On Mon, Aug 14, 2017 at 09:03:59AM -0700, Dan Williams wrote:
> On Mon, Aug 14, 2017 at 7:04 AM, Boaz Harrosh <[email protected]> wrote:
> >
> > Thank you Jan, I'm patiently waiting for this MAP_SYNC flag since I asked for
> > it in 2014. I'm so glad its time is finally do.
> >
> > Thank you for working on this. Please CC me on future patches.
> > (note the new Netapp email)
> >
> > On 13/08/17 12:25, Christoph Hellwig wrote:
> >> On Sat, Aug 12, 2017 at 07:44:14PM -0700, Dan Williams wrote:
> >>> How about MAP_SYNC == (MAP_SHARED|MAP_PRIVATE)? On older kernels that
> >>> should get -EINVAL, and on new kernels it means SYNC+SHARED.
> >>
> >> Cute trick, but I'd hate to waster it just for our little flag.
> >>
> >> How about:
> >>
> >> #define __MAP_VALIDATE MAP_SHARED|MAP_PRIVATE
> >> #define MAP_SYNC 0x??? | __MAP_VALIDATE
> >>
> >> so that we can reuse that trick for any new flag?
> >>
> >
> > YES! And please create a mask for all new flags and in validation
> > code if ((m_flags & __MAP_VALIDATE) == __MAP_VALIDATE) then you
> > want that (m_flags & __MAP_NEWFLAGS) does not come empty, this
> > way you actually preserve the old check that SHARED and PRIVATE
> > do not co exist.
> >
> > Few Comments on this new MAP_ flag
> >
> > 0] The name at least needs to be MAP_MSYNC because only meta-data is
> > synced not the data pointed to. That is the responsibility of the app
> >
> > 1] This flag you have named MAP_SYNC but it is very much related to
> > dax and the ability for user-mode to "flush" the data pointed by this
> > now "synced" meta data.
> > For example in ext4, this flag set on an inode that is *not* IS_DAX
> > should fail the mmap. Because there is no point of synced meta if the
> > data is actually in page-cache and we know for sure it was not yet synced,
> > And there is no way for user-mode to directly "sync" the data as well.
> >
> > 2] The code should be constructed that the default check for the MAP_SYNC
> > should fail, and only Hopped in FSs are allowed.

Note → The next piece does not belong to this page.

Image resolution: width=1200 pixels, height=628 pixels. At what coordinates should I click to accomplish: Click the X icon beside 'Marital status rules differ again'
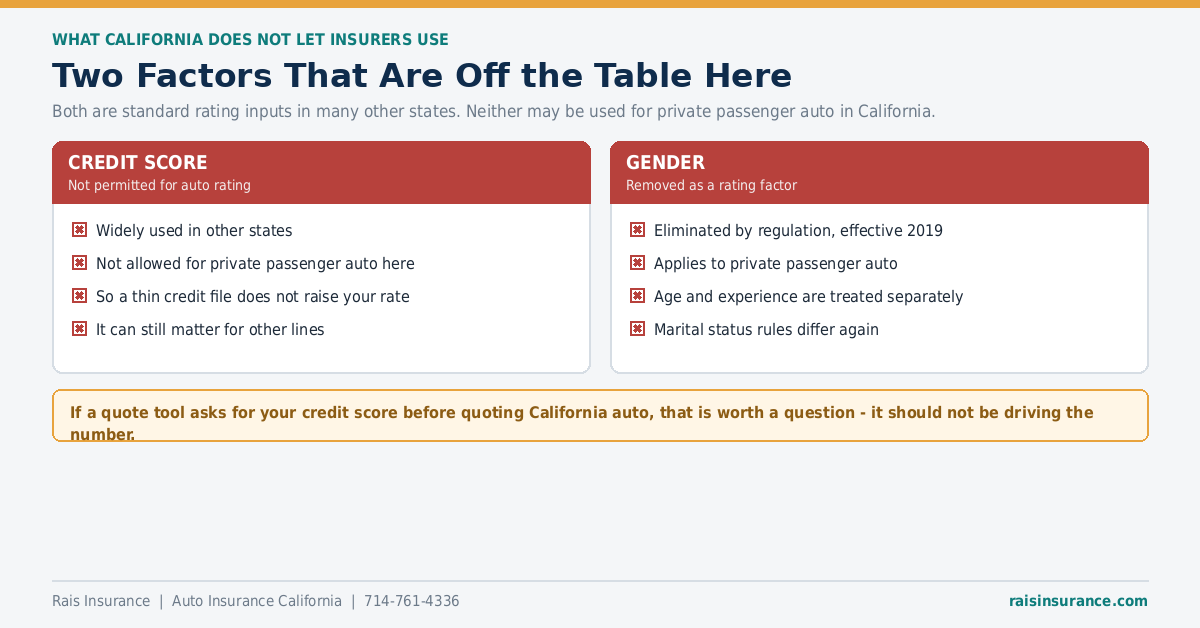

> > (So not to modify all Implementations of file_operations->mmap() )
> >
> > 3] /dev/pmem could start serving DAX pages in mmap, if asked for MAP_MSYNC
> > (which is also an API that says "I know I need to cl_flush". See 1. )
> >
> > 4] Once we have this flag. And properly implemented at least in one FS
> > and optionally in /dev/pmemX we no longer have any justification for
> > /dev/daxX and it can die a slow and happy death.
>
> I'm all for replacing /dev/dax with filesystem equivalent
> functionality, but I don't think MAP_SYNC gets us fully there. That's
> what the MAP_DIRECT proposal [1] is meant to address.
>
> [1]: https://lkml.org/lkml/2017/8/13/160

I think we may also need to get DAX working on raw block devices again before
/dev/dax can go away. AFAIK some customers still prefer to use DAX on a
per-device basis and not have a filesystem.